Quelques points de vigilance néanmoins :
- sur la notion de "faits graves" qui doit vraiment être éclairée par la mention des termes " mise en danger de la sécurité ou de l'intégrité physique ou morale des élèves et des personnes" et "atteintes" de type "violences", "harcèlement", "agissement sexiste", "menaces", "intimidation"
- sur les atteintes à la laïcité qui semblent ne pas être prévues dans le cadre du "Faits établissements" de l'enseignement privé
- sur les tentatives à venir des réseaux de continuer à faire valoir le "caractère propre" pour imposer des éléments contraires aux droits des personnels
- sur la posture de l'enseignement catholique qui fait porter la responsabilité des violences sur la présence de publics fragiles plutôt que sur celle des agresseurs
- sur la formation jusqu'ici insuffisante des chefs d'établissement du privé en comparaison de celle exigée des directions dans le public.

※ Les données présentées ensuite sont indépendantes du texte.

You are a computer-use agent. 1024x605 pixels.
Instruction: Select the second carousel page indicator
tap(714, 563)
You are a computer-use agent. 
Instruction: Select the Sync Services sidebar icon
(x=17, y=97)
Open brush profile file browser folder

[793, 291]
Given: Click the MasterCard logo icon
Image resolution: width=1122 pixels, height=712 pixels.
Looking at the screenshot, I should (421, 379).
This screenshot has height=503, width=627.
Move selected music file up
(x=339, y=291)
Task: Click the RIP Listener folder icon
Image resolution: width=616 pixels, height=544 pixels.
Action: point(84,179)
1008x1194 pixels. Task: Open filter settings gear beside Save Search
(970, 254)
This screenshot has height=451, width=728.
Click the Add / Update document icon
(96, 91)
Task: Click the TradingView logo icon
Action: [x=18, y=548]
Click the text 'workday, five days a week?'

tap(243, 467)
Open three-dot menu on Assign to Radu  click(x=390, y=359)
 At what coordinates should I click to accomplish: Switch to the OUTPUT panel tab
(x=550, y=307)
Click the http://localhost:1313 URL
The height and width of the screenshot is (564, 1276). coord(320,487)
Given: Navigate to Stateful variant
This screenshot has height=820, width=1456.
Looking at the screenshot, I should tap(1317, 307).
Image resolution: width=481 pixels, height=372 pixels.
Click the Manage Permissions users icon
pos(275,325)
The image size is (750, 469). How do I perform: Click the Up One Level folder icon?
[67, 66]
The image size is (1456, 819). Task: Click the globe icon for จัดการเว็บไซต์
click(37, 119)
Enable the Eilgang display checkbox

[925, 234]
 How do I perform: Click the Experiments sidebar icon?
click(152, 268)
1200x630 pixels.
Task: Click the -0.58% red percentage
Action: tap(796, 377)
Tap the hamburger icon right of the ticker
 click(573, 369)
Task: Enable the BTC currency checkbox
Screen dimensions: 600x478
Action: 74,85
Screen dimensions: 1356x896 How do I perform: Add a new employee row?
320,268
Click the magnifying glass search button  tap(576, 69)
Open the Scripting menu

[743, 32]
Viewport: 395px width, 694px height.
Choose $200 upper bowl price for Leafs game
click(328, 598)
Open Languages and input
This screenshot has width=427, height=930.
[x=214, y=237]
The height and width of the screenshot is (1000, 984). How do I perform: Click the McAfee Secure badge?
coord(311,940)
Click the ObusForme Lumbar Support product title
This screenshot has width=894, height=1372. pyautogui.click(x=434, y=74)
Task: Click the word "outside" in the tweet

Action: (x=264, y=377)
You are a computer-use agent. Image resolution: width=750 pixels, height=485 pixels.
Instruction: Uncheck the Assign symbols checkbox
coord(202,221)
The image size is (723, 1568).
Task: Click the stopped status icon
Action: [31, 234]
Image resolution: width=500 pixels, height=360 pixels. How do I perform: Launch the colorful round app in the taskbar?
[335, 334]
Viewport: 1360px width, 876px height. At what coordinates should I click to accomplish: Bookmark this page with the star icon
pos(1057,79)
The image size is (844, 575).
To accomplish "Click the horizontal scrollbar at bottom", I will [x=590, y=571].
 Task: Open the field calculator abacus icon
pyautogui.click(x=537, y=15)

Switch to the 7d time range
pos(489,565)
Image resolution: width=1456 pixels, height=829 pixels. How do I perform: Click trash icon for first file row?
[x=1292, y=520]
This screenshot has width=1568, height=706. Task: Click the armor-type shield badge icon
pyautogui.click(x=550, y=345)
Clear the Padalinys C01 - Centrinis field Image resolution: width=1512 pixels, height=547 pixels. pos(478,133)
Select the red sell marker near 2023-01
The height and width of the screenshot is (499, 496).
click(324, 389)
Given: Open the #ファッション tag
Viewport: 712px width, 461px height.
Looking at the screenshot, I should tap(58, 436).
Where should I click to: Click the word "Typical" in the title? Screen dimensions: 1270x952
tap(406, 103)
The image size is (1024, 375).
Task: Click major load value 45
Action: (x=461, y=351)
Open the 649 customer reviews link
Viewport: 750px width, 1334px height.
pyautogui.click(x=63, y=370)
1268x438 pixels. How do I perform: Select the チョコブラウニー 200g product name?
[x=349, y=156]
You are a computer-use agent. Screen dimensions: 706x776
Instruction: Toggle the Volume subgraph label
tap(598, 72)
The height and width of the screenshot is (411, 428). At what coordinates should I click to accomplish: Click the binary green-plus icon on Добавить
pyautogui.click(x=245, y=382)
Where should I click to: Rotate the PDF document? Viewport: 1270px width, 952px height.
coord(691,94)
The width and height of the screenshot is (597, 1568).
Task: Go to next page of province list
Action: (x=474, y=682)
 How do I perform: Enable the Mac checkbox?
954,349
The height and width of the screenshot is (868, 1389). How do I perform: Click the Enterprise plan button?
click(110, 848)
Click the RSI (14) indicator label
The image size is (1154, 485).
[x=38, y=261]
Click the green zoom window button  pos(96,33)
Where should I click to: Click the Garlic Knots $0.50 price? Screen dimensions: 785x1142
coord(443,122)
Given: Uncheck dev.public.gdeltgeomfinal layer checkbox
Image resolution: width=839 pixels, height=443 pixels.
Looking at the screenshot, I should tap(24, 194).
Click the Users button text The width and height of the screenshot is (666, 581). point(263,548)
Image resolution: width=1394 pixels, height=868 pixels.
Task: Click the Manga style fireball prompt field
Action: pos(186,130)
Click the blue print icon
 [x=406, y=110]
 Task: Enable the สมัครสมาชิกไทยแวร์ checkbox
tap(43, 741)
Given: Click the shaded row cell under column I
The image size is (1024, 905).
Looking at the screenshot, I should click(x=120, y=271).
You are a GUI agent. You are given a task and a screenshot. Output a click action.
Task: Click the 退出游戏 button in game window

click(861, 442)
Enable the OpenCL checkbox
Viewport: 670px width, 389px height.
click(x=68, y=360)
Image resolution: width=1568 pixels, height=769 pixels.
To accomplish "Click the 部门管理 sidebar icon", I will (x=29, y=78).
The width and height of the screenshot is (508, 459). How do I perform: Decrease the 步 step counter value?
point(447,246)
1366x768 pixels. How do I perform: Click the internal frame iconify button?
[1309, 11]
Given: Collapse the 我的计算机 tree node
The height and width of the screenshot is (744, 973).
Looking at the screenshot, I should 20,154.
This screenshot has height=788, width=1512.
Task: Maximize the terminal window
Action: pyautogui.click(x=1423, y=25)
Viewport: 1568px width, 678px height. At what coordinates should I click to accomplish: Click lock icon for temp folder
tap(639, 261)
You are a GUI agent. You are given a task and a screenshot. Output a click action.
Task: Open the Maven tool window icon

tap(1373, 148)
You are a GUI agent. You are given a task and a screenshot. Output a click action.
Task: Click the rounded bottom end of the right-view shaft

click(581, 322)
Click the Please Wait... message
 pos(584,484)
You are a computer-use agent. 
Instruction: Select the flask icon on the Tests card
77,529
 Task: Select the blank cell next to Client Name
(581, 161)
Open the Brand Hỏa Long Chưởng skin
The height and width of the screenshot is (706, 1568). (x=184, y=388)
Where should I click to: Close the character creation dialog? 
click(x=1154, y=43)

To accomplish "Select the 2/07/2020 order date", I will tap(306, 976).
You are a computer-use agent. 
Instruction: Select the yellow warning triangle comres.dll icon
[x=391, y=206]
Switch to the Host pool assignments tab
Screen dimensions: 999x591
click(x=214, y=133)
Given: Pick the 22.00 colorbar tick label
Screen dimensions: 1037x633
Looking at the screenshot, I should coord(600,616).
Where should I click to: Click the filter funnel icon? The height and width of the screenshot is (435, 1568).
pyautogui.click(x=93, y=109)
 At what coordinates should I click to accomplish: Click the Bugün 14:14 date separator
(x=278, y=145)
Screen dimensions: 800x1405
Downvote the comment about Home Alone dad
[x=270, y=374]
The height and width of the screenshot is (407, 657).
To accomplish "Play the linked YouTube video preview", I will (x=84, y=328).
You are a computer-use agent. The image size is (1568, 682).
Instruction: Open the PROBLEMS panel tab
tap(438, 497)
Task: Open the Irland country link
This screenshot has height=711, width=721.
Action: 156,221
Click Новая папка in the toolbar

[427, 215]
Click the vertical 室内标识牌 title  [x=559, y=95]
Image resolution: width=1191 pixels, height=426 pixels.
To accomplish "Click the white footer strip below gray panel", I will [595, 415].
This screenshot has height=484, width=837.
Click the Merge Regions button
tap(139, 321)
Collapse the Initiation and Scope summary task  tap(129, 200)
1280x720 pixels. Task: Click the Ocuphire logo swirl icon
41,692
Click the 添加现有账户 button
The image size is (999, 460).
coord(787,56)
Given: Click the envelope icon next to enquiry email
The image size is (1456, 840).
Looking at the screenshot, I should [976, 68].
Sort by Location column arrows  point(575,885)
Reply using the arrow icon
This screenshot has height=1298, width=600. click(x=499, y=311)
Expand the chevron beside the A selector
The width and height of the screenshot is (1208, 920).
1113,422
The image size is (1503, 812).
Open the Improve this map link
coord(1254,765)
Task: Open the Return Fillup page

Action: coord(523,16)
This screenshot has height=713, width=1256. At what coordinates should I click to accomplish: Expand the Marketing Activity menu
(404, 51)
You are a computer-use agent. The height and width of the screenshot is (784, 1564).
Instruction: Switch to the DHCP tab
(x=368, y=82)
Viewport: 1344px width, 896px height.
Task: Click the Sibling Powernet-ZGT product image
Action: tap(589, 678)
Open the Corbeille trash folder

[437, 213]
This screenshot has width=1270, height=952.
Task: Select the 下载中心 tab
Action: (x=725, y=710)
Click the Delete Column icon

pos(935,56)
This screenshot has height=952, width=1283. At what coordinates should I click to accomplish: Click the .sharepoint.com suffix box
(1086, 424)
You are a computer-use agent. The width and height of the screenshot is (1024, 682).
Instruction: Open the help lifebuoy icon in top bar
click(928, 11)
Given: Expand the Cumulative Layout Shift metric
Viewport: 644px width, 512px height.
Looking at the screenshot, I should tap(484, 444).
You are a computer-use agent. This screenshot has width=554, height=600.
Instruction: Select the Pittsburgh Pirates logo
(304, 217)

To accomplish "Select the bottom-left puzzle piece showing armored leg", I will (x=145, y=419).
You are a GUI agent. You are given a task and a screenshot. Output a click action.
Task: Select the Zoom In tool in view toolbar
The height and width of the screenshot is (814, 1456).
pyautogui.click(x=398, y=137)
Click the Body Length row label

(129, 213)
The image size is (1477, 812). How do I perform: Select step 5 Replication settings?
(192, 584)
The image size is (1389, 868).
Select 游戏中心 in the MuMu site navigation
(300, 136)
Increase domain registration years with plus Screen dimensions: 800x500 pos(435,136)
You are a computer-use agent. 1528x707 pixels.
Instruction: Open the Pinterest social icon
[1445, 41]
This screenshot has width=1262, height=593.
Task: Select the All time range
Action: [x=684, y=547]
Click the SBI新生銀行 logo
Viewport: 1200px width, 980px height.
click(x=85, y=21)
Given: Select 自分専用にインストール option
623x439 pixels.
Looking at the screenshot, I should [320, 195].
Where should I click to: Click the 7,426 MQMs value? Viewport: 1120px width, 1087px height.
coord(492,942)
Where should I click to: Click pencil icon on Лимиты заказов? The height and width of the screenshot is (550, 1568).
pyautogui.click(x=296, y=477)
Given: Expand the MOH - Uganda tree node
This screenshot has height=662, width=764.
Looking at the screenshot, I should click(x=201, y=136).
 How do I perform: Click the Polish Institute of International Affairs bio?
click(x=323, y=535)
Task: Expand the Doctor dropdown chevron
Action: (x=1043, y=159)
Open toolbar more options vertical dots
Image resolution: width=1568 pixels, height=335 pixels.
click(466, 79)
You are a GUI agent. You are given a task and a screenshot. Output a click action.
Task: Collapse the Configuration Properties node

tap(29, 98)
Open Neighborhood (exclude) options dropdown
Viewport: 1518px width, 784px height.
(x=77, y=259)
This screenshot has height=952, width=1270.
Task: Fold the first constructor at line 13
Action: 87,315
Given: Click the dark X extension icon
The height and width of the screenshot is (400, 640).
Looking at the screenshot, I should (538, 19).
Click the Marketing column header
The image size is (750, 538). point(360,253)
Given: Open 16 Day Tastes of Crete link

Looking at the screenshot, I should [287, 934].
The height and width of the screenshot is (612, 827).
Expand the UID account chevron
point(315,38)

Une formation obligatoire commune serait une solution.

La DAF réaffirme à la CGT que les activités de type « 25e heure » sont facultatives et doivent respecter le principe de liberté de conscience.

Comme demandé par la CGT, le guide de contrôle des établissements va être transmis aux organisations syndicales. Sa présentation fera l’objet d’un groupe de travail qui inclura également un premier bilan de la situation en septembre 2025.

Questions diverses

  • Mixité des publics en LP et convention tripartite : la DGFIP peut être amenée à contrôler la circulation des fonds dédiés à l’apprentissage (cf texte du 5 juin 2025) afin de vérifier la séparation stricte entre la gestion des apprentis et celle des scolaires et les potentiels détournements de fonds.
  • Pactes / HSE de remplacement pour 2025-2026 : les arbitrages ne sont pas terminés. Il n’est pas prévu d’étendre les pactes RCD au 1er degré.
  • Situation des maîtres délégué·es (notamment dans les académies de Rennes et Versailles) : la CGT alerte sur la désorganisation actuelle lié à l’arrêt brutal des contrats de remplacement. Cela entraine une dégradation financière pour les maîtres délégué·es et du surtravail pour les enseignant·es en poste (c’est à dire du bénévolat dans les écoles).  La DAF répond qu’il s’agit d’une « surimplantation* de moyens » constatée en 2024-2025. Cela ne devrait pas se reproduire en 2025-2026. La CGT rappelle que nombre d’académies imposent déjà de modalités d’embauche drastiques aux établissements pour faire des économies au détriment des maitres (non paiement durant les vacances voire les WE) : cette restriction supplémentaire va de nouveau impacter les plus précaires au premier chef.
* Surimplantation de moyens = les moyens n'étant pas strictement fléchés, ceux destinés au remplacement auraient été basculés pour maintenir des classes ouvertes. Le MEN prévoit un webinaire avec les académies début juillet puis à l'automne pour anticiper les mesures de rentrée.